We have submitted laundry list of products of interest, including agricultural products for regulatory consideration,” MCX Managing Director and CEO Mrugank Paranjape told reporters here.
“We are also launching 2-3 non-agri-based contracts in the near future. In line with interests of hedgers especially those from the SME segment, the exchange is also looking at the feasibility of deliverable base metal contracts,” Paranjape said.
He added MCX’s technology is geared up for the projected volume increase post introduction of options.
MCX has cotton, cardamom, crude palm oil and mentha oil contracts in agri space. The exchange has also decided to set up clearing corporation, for which it will invest Rs 300 crore.
“Though Sebi had provided a three-year framework for setting up clearing corporation, with enough cash in hand and technology arrangements in place, the exchange is well poised to operationalise it well before the mandated time.
We will invest around Rs 300 cr in setting up of clearing corporation,” Paranjape said.
Commenting on technology, he said MCX has no problem with the technology supplied by its erstwhile promoter Financial Technologies (India) Ltd (FTIL) so far.
The current technology provider agreement that MCX has with FTIL would meet its technology requirements till 2022.
The exchange is working with FTIL to upgrade the software to meet all future possible market needs in terms of speed and throughput.
However, it has been continuously evaluating options for better technology, he said.
The company is committed to keep the focus, and continue to invest in technology and human resources to capture the new growth opportunities as well as to address the challenges of increased competition that might arise. He said there has been a 14 per cent increase in employee strength during the last one year, which also includes the appointment of five senior management personnel.

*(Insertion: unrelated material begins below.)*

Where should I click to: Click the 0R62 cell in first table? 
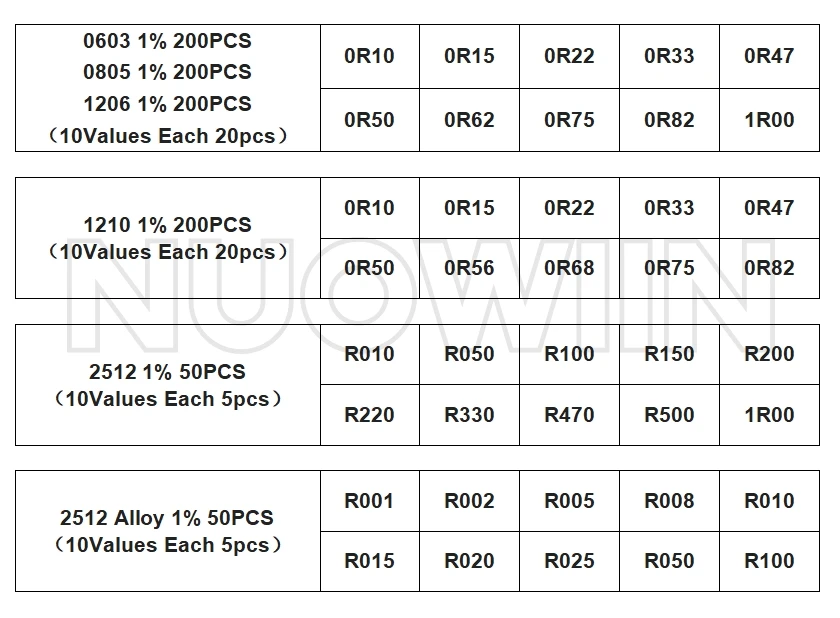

He expressed confidence that the challenges MCX was facing since July 2013 following the imposition of Commodity Transaction Tax (CTT), payment crisis at NSEL and exit of several senior employees in the wake of a forensic audit of the exchange’s operations, were over, and that the exchange is on a solid footing with strong fundamentals to reap the opportunities that are imminent.
“PWC report and its suggested measures having been put in place, it is time that we look forward to launching ourselves on to the next phase of growth,” he said.
“In view of substantial drop in commodity prices, the exchange has faced a steep decline in volumes. The average daily turnover on the exchange has stabilised over time and was 61 per cent higher in May, 2016 from the bottom it had touched in November, 2013,” he said.
The market share in fiscal 2015-16 increased to 84.3 per cent from 84.1 per cent in 2014-15.